Food is a bit difficult in Sukkur. They don’t have a huge variety, and chicken or mutton seem to be the main dish, and are usually served with rice. Beef is rare and expensive. Pork products are impossible to find, as Muslims believe the pig to be a very dirty animal and have no time for them at all. I miss bacon! There are very few restaurants in town. Most restaurants are attached to the guest houses and have a very limited menu. Everything is cooked with a TON of oil. There is one pizza place that boasts “The Beast Pizza in town”. I have not yet found pizza available anywhere else in town, but why their pizza needs to be the “Beast” I am unsure. Everything is spicy, so they even add chili sauce to the pizza sauce. Right next door is KFC. I guess they know their market. The diet of the local population is mostly chicken, KFC is a good fit!! All of the restaurants have a divided dinning room. Usually the men eat in one room while the women and children eat in another. They have somewhat relaxed that a bit now. If you are a group of men (as most diners are) you sit in the main area, if you are a family or a mixed group you eat in the other area. It is interesting to watch the interaction of the different groups. For the most part the women are very quiet, while the men are loud and boisterous. Stories are told with exuberant hand gestures and lots of finger wagging. All seem very friendly and level of English is very good compared to many of the places I have been.

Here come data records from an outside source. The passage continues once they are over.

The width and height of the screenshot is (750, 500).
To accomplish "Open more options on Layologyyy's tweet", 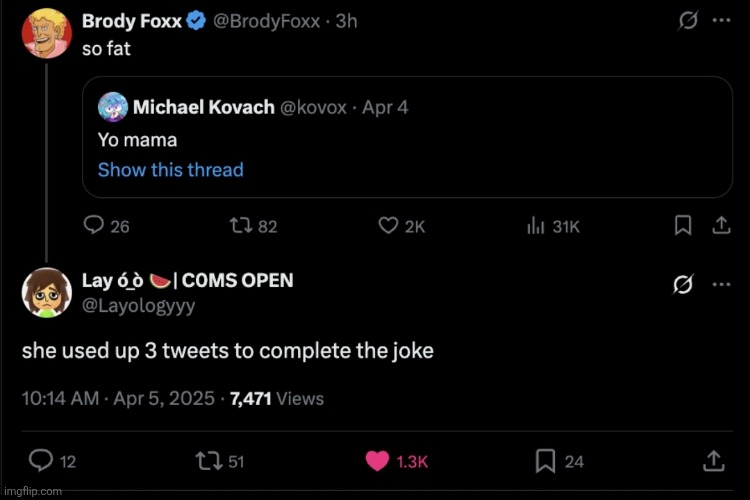I will point(721,285).
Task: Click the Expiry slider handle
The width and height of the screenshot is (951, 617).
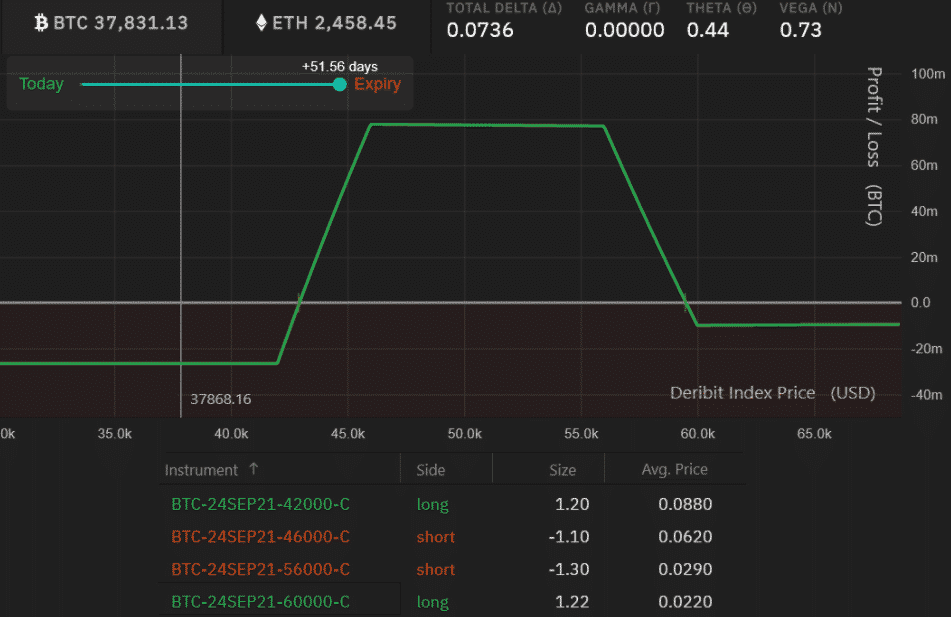Action: (339, 85)
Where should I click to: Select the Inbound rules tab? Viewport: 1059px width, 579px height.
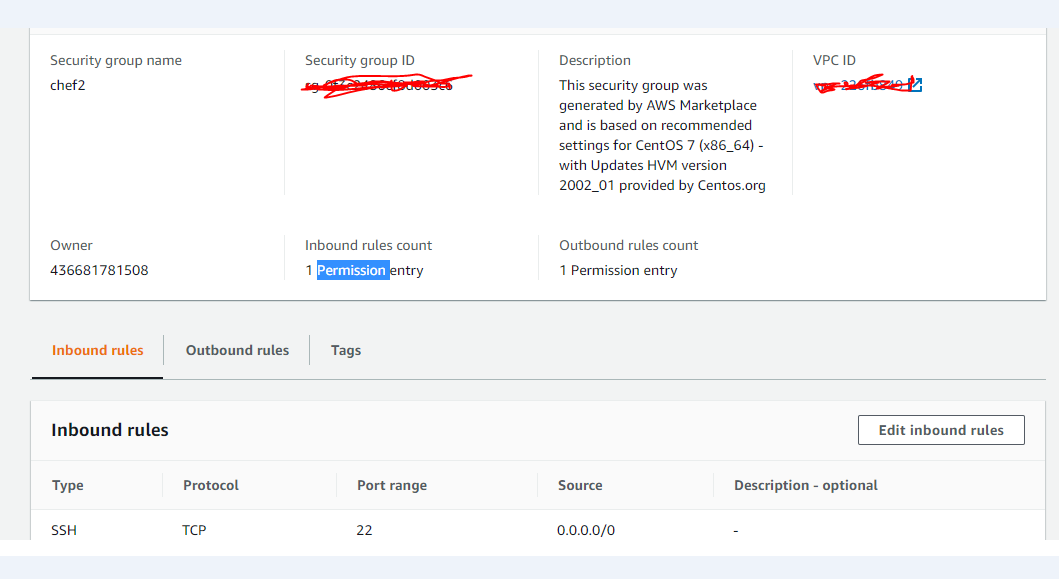pyautogui.click(x=97, y=350)
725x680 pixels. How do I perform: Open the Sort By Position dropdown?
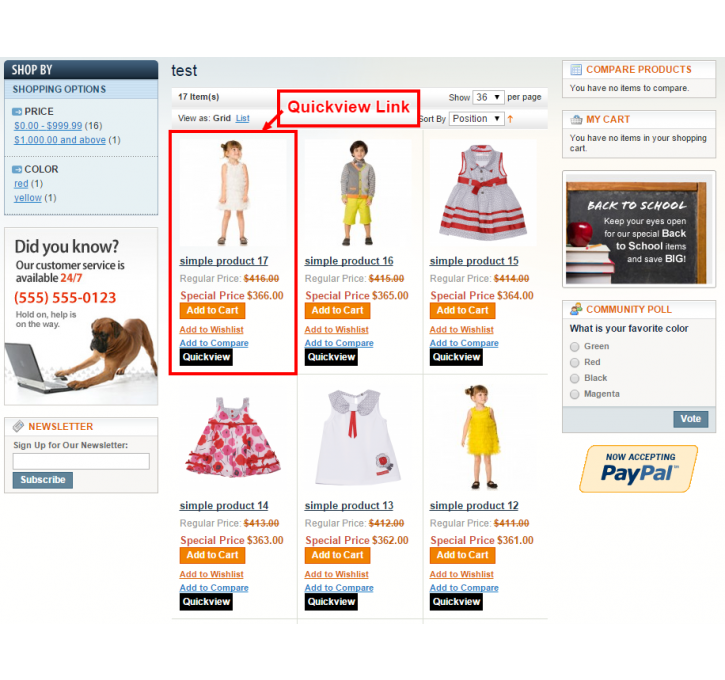[x=476, y=119]
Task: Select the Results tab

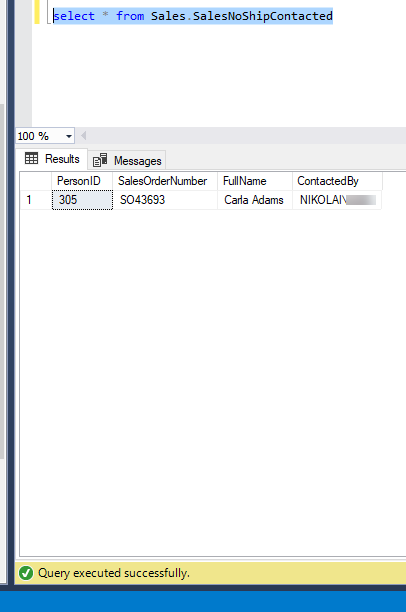Action: pos(52,159)
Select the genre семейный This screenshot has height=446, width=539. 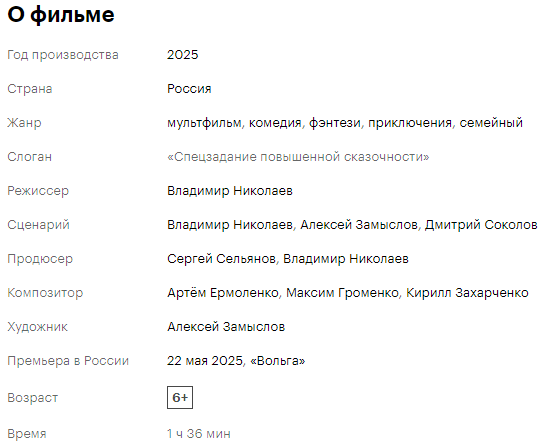tap(491, 123)
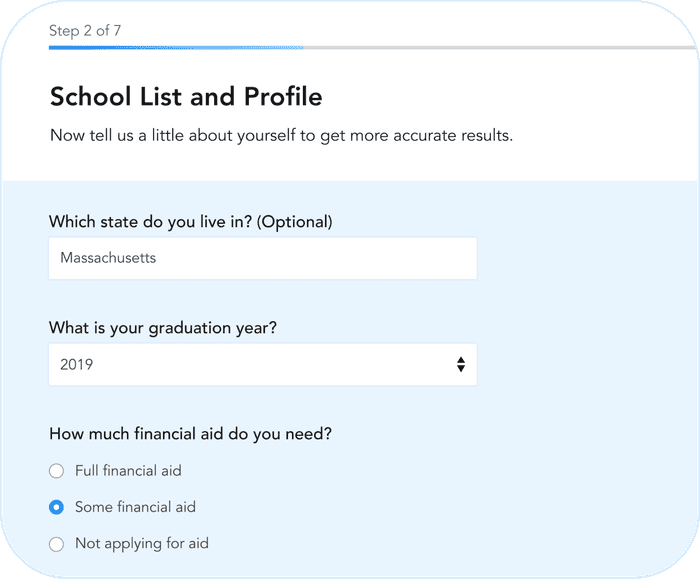Click the "Full financial aid" label text
The width and height of the screenshot is (700, 579).
click(x=128, y=470)
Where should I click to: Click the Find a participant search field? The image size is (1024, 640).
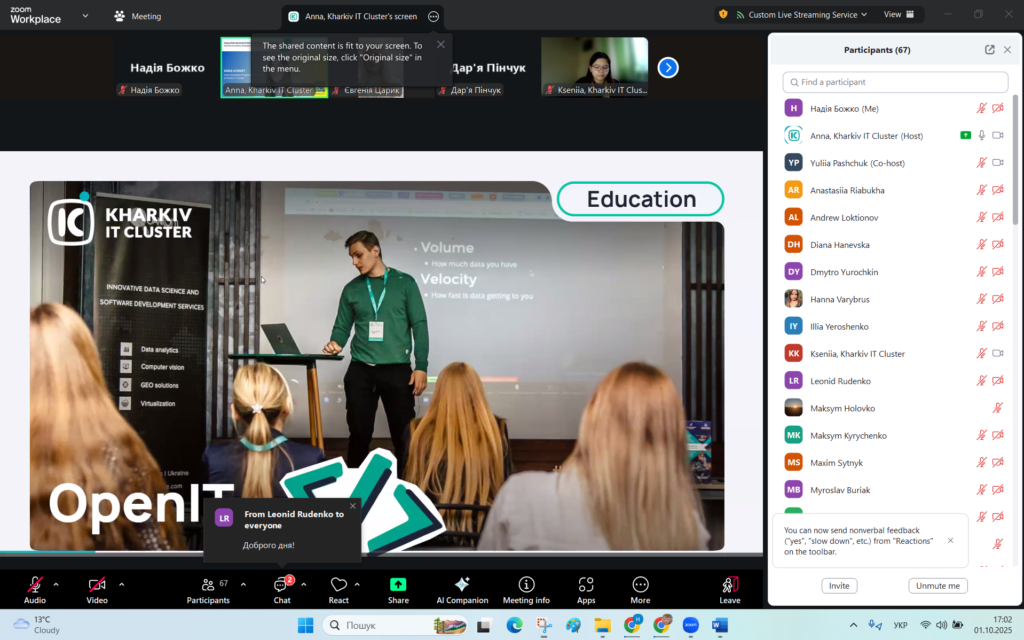click(x=895, y=82)
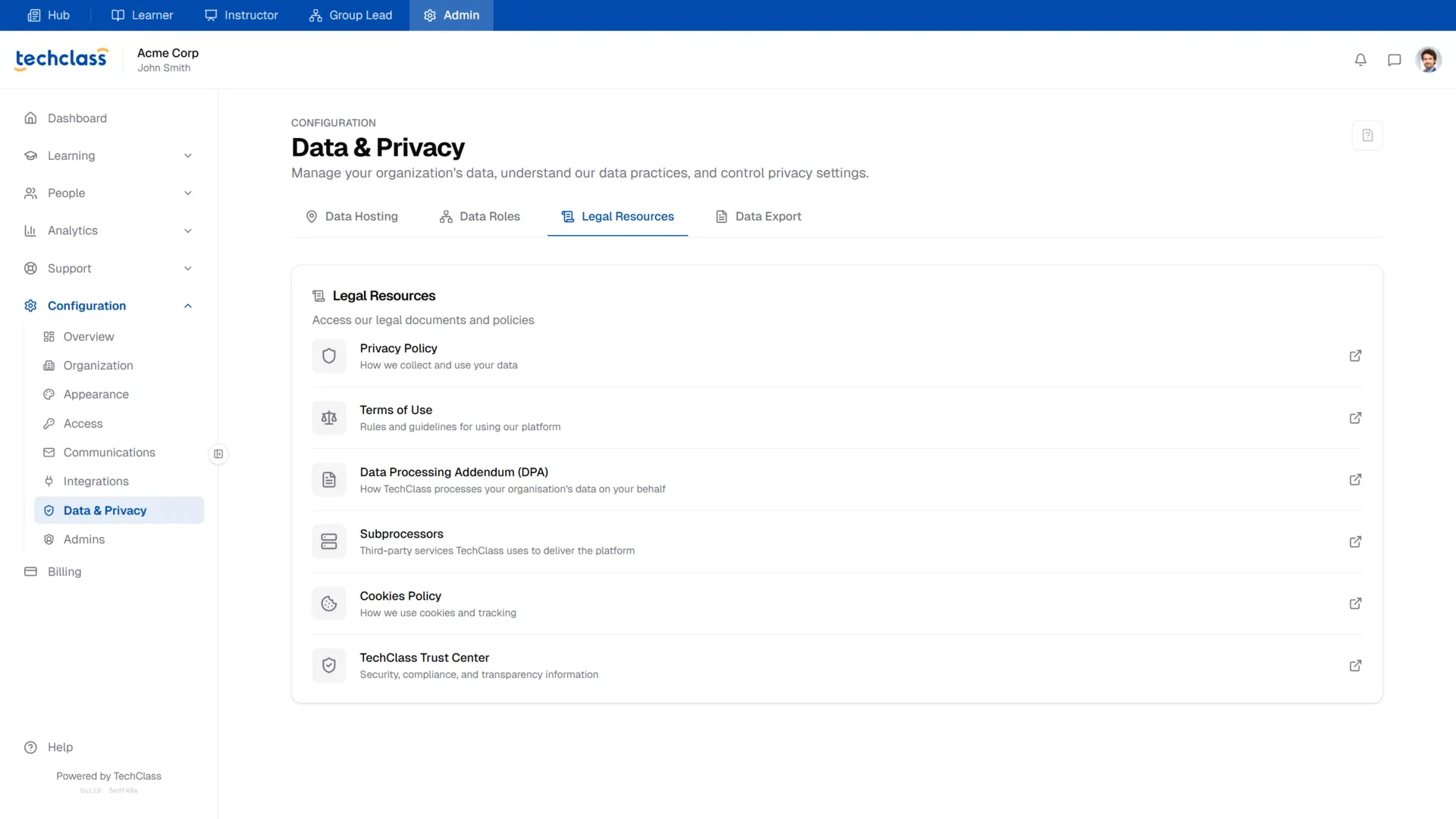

All in all I am enjoying my time here. There is lots of work to do, and very little assistance or direction from the government. In the end we can not do anything without their blessing, so it is a game of hurry up and wait. We have procured and stockpiled many goods so my warehouse is bursting at the seams, and we are waiting on the govt to announce when and where the camps will be established so we can start setting things up. The people are reluctant to move back and start repairing their property on their own, as the govt has pledged assistance, so they are worried that if they clean it up and start repairs the govt will not give them the assistance money. It adds more drama and uncertainty to an already huge and difficult emergency. But if I wanted an easy job, I wouldn’t be here, doing this. I have taken a few photos for you, but hope to have more in the future. I hear Griffin took his first plane journey up to NH to see my parents. I was sorry to miss it. I really miss him while being over here, and can’t wait to see the lil guy again. I am looking forward to hearing how the trip went.

I hope to write more later.

Ciao!
Steve

Donkey Cart

Unloading goods at a warehouse

Cleaning out the open sewer. What a shitty job for about $1 a day

Fancy decorated truck

Family returning home via donkey cart with all their stuff from the camp

Unloading tents

Typical truck here. Not sure why they have the elaborate front bumper on them!

Unloading goods at one of our warehouses

Tent city

Mil in our dorm-type room

Camel Cart

2 comments:

  1. Thanks so much for posting this. I've been wondering what it is really like on the ground there.

    Some of your photos look very much like photos I took in Rajastan last month - I guess where you are is not really so far away from that part of India (duh, look at a map, Cheryl!)

    keep doing good stuff!

    -Cheryl

    ReplyDelete
  2. Thanks for the blog. Great photos! I guess if you have a bumper that is ornately decorated then you're less likely to run into something with it... as oppossed to our plastic dent and replace strategy. That's it, to the driveway! I am building a shrine on my bumper and I will place fruit and incense on it every morning before I drive.